The University has launched an appeal to raise £50,000 towards the development of its Smart Handpump technology, which is designed to improve the sustainability of water supplies in rural Africa.
Around 275 million people in Africa don't have reliable access to drinking water. Many rural communities depend on handpumps to access groundwater, yet one in four of these pumps is broken at any given time. Long delays to repair out-of-action handpumps often force households to collect water from alternative sources, which may be miles away, less clean or expensive.

To help change this, researchers at the University of Oxford have developed 'smart' handpumps, which use mobile phone technology to monitor how the pumps are functioning. This data is then transmitted via SMS to maintenance partners FundiFix, a Kenyan social enterprise. Using the data generated by the Smart Handpumps, FundiFix has already reduced waiting times for repairs from weeks or months to just a few days.

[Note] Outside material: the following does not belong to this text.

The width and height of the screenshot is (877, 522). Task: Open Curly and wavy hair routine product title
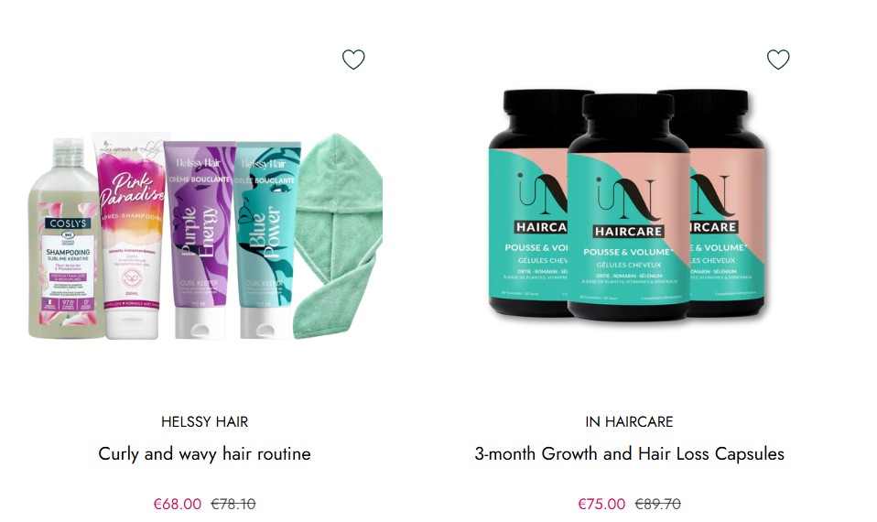click(205, 453)
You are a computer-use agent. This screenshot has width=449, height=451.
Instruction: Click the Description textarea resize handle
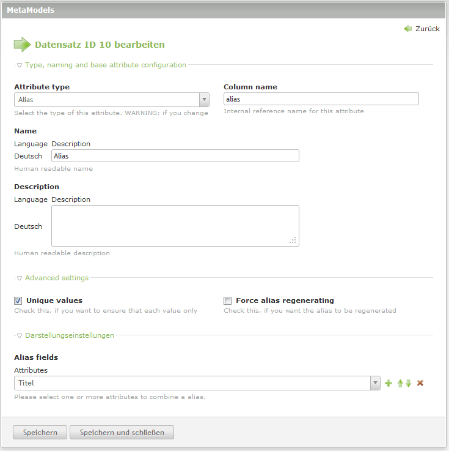293,240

Patrick Thomson, Lead Researcher for the Smith School of Enterprise and the Environment's Water Programme says: 'Our work to date with FundiFix in Kenya and the team here in Oxford has given tens of thousands of people access to a reliable water supply, but to be able to scale this up from a research project into something that can help more, we need your support.'
The money raised through the campaign will enable Patrick and his team to deploy this innovative technology more widely. They also plan to develop an improved IT infrastructure that can capture information from pumps across the continent using 4G mobile networks. This data can then be shared with local engineers, governments, NGOs and charities to ensure that water keeps flowing.
Jacob Katuva, Co-Director of Fundifix Limited says: 'We have been in operation for the last five years and so far, we have benefited 70,000 people and over 20,000 schoolgoing children in rural Kenya. What Fundifix has been doing is just a drop in the ocean. There is more that needs to be done.'
Every drop counts, and every donation made to the appeal will count twice as much. The campaign is being supported by the Global Challenges Research Fund, which has committed to match the first £25,000 raised.